The primary target is Qingdao Haiye Oil Terminal Co., Ltd., a Chinese terminal operator that has imported tens of millions of barrels of sanctioned Iranian crude oil since the announcement of National Security Presidential Memorandum 2 (NSPM-2). Haiye allegedly accepted cargo from vessels conducting ship-to-ship transfers with already-sanctioned ships, enabling billions of dollars to flow to Tehran through layered evasion schemes. The deceptive shipping practices involved also posed risks to legitimate maritime commerce.
Concurrently, the Treasury Department designated three Iranian currency exchange houses along with affiliated individuals and companies. These intermediaries process billions of dollars annually, converting Iran’s oil revenues into usable currency for the regime and its regional proxy network.
Both actions draw on existing executive authority: State acted under Executive Order 13846, which reimposed a broad sanctions framework against Iran; Treasury acted under Executive Order 13902, targeting actors in Iran’s petroleum and petrochemical sectors. Both fall under the directive of NSPM-2, which mandates maximum economic pressure on Tehran.

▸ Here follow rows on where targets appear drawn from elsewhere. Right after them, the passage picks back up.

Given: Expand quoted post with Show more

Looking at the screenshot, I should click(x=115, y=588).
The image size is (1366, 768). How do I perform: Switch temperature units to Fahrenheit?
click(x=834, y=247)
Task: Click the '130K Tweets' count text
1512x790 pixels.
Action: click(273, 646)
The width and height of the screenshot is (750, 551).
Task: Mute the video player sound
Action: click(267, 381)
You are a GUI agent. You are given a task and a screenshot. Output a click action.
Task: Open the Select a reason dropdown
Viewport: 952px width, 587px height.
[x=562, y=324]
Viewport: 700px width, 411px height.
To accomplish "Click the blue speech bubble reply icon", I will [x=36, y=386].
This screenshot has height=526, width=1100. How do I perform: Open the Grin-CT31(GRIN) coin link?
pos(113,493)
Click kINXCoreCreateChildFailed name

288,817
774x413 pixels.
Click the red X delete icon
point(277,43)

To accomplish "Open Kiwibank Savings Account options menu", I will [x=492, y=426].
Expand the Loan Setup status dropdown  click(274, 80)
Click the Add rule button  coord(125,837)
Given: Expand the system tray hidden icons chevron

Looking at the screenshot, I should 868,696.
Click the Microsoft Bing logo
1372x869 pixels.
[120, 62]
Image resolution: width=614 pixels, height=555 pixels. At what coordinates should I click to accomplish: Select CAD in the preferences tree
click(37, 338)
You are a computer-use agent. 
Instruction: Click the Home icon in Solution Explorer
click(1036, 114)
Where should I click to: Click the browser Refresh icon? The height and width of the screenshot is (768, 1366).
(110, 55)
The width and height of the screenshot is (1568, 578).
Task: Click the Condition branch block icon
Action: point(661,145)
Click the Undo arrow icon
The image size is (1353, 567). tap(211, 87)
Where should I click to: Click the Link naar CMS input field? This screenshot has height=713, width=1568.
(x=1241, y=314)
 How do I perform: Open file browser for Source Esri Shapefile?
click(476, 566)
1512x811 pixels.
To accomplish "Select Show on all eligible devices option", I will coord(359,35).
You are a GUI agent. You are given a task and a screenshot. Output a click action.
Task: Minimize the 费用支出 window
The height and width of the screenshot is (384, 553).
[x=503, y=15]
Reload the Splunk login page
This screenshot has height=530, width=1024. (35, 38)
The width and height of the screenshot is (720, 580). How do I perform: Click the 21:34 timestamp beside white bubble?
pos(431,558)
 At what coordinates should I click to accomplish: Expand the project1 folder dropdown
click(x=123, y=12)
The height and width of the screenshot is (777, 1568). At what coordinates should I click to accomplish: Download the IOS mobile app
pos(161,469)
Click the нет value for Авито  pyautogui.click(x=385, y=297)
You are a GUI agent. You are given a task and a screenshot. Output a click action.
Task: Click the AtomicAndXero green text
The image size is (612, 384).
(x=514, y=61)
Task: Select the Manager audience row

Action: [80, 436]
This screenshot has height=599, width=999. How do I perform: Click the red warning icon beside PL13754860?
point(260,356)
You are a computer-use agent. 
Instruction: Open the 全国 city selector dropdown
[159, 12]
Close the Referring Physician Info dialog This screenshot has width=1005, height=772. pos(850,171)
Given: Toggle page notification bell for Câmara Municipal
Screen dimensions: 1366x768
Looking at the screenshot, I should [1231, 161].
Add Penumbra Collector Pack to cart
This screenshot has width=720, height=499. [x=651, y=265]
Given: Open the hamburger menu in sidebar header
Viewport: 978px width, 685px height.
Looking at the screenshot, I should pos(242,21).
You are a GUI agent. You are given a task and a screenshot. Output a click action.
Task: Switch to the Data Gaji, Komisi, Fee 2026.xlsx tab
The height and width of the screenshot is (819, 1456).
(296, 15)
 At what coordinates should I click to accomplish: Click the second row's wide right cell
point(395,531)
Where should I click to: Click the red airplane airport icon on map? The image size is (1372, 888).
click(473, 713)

The administration framed the measures under the banner of “Economic Fury,” signaling an intent to intensify pressure on the international infrastructure sustaining Iran’s energy trade. The explicit target is the revenue chain that funds Iranian proxy operations, weapons development, and regional destabilization — while the press statement noted that Iran’s own population bears the cost of the regime’s economic mismanagement.
The designation of a Chinese terminal company is the sharper edge of this action. Qingdao Haiye is not a shadow entity — it is a named, traceable operator in China’s commercial port infrastructure. Sanctioning it directly challenges Beijing’s tolerance for Iranian crude imports and raises the stakes for any Chinese firm that treats NSPM-2 as background noise. Whether secondary pressure of this scale alters Chinese behavior at the commercial level remains the operative question.